_ASSIGNMENT:_ Print the lines below exactly, beginning with the one that contains "You are a GUI" and stopping after the last line.

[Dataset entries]
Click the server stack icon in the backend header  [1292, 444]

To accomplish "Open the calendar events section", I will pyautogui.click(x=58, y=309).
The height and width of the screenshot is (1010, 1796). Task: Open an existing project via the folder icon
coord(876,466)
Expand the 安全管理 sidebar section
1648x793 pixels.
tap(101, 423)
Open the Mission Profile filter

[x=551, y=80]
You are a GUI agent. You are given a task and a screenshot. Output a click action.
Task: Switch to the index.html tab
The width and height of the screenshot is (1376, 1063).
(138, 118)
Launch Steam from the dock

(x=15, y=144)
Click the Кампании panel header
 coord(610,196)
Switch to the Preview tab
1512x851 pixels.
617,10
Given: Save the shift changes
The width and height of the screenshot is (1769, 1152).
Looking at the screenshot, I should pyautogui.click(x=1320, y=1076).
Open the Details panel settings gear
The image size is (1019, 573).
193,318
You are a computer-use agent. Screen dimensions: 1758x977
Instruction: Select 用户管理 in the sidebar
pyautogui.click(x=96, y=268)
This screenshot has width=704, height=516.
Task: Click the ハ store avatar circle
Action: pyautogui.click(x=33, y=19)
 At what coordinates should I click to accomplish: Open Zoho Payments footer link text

_YOUR RESPONSE:_
You are a GUI agent. You are given a task and a screenshot. Output a click action.
Task: Switch to the index.html tab
The width and height of the screenshot is (1376, 1063).
(138, 118)
Launch Steam from the dock

(x=15, y=144)
Click the Кампании panel header
 coord(610,196)
Switch to the Preview tab
1512x851 pixels.
617,10
Given: Save the shift changes
The width and height of the screenshot is (1769, 1152).
Looking at the screenshot, I should pyautogui.click(x=1320, y=1076).
Open the Details panel settings gear
The image size is (1019, 573).
193,318
You are a computer-use agent. Screen dimensions: 1758x977
Instruction: Select 用户管理 in the sidebar
pyautogui.click(x=96, y=268)
This screenshot has width=704, height=516.
Task: Click the ハ store avatar circle
Action: pyautogui.click(x=33, y=19)
 At what coordinates should I click to accomplish: Open Zoho Payments footer link text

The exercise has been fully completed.